--- MATERIAL PROVIDED ---
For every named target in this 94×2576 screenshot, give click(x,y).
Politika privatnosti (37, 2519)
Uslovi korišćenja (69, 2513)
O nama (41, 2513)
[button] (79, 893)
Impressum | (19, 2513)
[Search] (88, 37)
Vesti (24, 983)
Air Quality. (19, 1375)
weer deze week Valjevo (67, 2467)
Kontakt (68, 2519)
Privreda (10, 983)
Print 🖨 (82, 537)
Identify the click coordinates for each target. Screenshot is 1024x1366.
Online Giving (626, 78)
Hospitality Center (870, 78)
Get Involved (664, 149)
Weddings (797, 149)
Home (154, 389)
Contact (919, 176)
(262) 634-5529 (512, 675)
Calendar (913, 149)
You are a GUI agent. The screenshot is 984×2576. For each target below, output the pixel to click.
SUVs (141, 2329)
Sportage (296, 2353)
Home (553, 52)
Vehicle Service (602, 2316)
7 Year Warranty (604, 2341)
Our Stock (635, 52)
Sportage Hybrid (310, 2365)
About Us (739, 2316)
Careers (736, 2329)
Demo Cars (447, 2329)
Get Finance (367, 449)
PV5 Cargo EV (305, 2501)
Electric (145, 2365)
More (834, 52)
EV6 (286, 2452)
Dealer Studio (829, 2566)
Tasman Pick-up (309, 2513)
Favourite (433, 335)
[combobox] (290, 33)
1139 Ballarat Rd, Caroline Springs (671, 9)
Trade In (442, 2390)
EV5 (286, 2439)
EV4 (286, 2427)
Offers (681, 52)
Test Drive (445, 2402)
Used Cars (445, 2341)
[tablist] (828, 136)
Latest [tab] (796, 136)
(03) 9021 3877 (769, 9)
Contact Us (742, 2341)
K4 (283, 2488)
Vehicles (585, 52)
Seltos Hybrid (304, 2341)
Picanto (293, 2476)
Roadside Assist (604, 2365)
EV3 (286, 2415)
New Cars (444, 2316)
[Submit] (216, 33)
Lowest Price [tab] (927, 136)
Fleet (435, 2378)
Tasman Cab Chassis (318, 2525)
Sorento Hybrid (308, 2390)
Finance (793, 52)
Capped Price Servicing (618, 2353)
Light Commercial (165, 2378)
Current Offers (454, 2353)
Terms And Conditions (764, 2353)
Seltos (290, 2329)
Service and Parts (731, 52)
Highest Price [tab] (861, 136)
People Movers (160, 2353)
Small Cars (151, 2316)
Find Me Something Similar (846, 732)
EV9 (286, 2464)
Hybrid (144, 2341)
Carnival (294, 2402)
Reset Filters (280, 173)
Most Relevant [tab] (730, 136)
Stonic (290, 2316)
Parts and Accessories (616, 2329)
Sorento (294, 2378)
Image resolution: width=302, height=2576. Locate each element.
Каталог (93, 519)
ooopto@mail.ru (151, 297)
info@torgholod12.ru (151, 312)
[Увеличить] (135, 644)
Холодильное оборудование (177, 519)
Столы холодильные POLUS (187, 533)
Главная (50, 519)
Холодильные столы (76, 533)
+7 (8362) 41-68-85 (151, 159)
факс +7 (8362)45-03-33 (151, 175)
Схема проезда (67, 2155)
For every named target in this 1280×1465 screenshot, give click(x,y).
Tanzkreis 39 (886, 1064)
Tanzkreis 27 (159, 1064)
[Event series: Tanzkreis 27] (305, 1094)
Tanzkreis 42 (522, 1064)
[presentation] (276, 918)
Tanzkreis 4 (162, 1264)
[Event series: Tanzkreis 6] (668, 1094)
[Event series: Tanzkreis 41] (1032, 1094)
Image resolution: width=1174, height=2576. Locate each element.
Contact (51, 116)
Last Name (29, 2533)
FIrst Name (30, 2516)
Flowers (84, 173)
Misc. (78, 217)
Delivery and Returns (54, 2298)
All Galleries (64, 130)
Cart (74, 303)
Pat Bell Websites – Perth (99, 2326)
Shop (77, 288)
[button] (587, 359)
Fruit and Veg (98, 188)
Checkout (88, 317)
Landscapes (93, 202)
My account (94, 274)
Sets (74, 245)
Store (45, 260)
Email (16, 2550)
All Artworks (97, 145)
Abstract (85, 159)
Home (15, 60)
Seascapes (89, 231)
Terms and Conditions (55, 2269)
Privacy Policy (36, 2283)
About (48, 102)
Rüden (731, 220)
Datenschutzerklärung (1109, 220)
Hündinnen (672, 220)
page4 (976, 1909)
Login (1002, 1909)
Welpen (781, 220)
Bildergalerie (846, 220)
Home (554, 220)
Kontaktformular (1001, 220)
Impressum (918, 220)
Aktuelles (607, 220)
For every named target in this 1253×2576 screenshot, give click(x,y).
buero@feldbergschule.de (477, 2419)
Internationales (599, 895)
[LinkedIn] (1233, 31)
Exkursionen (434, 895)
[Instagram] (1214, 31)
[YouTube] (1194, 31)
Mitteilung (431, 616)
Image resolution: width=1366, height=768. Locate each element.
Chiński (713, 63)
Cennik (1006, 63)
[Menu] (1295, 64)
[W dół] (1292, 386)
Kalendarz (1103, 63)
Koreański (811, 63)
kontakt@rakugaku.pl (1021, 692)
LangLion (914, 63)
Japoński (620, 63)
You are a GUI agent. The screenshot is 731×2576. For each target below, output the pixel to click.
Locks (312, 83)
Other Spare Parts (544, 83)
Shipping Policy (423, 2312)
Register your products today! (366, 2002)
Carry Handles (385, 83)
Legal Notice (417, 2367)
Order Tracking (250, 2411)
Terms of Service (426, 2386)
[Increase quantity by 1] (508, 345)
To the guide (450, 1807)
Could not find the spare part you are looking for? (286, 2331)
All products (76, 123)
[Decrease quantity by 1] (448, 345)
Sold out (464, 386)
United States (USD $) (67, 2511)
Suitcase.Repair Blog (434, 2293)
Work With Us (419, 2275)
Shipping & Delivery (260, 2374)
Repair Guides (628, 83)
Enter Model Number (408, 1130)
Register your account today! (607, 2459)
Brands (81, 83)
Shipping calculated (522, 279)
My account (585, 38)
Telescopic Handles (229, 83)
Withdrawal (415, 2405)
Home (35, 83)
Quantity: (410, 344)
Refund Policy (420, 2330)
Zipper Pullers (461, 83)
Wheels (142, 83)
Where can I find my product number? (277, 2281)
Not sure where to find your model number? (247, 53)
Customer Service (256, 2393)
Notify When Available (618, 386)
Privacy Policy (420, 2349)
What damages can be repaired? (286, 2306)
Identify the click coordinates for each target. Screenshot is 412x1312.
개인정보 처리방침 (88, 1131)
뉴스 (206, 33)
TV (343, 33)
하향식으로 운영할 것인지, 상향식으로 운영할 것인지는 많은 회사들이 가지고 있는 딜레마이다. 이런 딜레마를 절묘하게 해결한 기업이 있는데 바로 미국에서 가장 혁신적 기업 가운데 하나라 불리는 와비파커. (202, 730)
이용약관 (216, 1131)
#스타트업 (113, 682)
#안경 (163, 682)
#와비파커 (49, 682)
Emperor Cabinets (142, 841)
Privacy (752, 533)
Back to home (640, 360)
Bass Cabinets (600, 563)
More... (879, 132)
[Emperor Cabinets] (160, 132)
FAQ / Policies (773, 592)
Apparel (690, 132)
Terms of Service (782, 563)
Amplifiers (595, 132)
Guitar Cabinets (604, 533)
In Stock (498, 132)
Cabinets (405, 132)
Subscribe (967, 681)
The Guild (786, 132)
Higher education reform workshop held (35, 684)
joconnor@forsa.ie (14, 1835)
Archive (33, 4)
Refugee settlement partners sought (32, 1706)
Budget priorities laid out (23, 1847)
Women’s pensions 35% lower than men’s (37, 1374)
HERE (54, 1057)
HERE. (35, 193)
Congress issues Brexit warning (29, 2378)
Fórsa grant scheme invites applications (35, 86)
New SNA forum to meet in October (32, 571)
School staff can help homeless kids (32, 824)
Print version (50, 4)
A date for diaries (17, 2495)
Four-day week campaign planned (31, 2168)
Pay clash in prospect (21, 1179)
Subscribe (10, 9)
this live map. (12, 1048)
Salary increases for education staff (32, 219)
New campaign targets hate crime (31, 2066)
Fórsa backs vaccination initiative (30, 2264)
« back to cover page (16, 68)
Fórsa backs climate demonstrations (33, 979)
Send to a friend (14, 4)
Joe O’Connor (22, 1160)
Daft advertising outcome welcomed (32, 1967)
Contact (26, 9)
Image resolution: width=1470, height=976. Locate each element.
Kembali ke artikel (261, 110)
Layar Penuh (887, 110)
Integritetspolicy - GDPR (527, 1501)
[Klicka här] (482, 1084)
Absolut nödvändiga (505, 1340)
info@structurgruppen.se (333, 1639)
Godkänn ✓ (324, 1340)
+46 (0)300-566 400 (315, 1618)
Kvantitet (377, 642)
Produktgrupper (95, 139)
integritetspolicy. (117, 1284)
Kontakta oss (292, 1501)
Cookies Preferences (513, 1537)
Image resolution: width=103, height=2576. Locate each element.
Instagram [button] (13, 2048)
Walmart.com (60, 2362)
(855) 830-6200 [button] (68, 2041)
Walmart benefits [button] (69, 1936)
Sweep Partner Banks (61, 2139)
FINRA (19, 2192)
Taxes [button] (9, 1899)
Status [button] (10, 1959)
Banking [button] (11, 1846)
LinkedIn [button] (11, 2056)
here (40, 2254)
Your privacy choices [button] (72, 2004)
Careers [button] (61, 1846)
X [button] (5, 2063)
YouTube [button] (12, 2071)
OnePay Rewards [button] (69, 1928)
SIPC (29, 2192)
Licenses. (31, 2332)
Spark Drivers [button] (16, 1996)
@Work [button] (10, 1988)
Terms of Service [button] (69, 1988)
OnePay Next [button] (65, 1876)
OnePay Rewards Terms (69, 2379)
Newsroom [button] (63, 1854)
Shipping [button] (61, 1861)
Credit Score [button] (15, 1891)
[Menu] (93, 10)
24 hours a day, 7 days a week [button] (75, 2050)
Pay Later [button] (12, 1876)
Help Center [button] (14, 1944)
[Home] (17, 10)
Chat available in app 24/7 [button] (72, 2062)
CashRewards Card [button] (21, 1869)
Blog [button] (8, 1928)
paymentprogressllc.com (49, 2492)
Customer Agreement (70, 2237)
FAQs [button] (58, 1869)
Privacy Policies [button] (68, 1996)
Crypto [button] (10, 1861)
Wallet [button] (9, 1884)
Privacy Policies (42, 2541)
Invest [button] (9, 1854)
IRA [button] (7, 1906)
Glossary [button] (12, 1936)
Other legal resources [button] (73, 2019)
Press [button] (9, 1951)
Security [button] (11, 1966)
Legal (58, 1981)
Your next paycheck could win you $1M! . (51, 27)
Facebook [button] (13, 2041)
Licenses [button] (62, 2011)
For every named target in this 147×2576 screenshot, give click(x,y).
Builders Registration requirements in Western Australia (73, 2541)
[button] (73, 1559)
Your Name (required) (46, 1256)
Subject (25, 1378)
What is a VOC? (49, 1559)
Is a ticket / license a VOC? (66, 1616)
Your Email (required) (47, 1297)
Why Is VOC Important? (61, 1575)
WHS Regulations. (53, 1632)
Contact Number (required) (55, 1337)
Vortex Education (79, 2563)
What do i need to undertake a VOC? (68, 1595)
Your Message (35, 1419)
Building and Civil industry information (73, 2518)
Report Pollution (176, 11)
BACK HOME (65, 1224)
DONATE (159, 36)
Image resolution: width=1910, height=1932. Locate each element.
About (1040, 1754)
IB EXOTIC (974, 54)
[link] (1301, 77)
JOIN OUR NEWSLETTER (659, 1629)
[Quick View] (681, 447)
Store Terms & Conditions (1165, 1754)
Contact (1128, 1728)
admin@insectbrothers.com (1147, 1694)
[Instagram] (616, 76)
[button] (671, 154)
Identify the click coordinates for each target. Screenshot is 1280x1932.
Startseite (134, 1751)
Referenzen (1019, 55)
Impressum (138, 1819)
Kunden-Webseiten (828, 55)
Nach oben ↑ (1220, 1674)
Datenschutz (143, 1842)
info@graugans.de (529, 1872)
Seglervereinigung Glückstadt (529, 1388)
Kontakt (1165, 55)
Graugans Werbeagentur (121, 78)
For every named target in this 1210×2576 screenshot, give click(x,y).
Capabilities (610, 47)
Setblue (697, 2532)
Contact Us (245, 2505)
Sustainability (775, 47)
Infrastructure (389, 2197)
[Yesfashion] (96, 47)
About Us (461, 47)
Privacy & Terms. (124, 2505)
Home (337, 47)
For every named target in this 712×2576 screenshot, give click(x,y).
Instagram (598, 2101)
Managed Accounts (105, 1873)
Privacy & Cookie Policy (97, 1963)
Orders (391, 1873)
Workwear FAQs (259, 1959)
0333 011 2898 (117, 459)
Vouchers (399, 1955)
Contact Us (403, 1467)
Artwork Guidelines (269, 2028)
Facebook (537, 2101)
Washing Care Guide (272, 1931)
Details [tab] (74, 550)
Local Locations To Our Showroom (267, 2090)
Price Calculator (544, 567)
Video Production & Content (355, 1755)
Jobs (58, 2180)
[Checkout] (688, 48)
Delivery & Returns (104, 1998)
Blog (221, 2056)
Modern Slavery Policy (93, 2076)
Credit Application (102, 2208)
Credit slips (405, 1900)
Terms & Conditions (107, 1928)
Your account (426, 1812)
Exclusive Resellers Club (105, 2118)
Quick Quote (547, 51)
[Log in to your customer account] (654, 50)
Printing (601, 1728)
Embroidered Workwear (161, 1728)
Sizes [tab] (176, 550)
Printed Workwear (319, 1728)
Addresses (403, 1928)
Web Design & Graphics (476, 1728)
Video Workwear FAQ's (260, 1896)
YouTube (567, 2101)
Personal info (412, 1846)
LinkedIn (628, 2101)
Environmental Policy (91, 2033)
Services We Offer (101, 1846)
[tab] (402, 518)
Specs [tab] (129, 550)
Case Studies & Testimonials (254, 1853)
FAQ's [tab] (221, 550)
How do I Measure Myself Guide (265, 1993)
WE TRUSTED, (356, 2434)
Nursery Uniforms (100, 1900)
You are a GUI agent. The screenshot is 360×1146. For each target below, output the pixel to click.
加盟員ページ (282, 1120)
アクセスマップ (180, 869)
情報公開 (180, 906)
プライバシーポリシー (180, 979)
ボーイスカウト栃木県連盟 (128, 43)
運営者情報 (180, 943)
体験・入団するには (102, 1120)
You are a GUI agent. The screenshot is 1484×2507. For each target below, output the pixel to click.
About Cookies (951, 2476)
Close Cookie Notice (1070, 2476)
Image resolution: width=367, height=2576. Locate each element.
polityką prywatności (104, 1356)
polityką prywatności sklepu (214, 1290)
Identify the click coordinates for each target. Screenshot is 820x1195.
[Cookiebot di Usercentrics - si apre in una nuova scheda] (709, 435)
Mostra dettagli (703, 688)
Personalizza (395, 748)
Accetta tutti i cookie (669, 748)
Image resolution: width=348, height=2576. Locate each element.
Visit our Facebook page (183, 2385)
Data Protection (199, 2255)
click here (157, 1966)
---
Begin with the line that has "Why Is VOC Important? (61, 1575)" in the listing above and end after the line that has "Building and Civil"; output those lines exactly.

## ANSWER TO THE PROBLEM
Why Is VOC Important? (61, 1575)
WHS Regulations. (53, 1632)
Contact Number (required) (55, 1337)
Vortex Education (79, 2563)
What do i need to undertake a VOC? (68, 1595)
Your Message (35, 1419)
Building and Civil industry information (73, 2518)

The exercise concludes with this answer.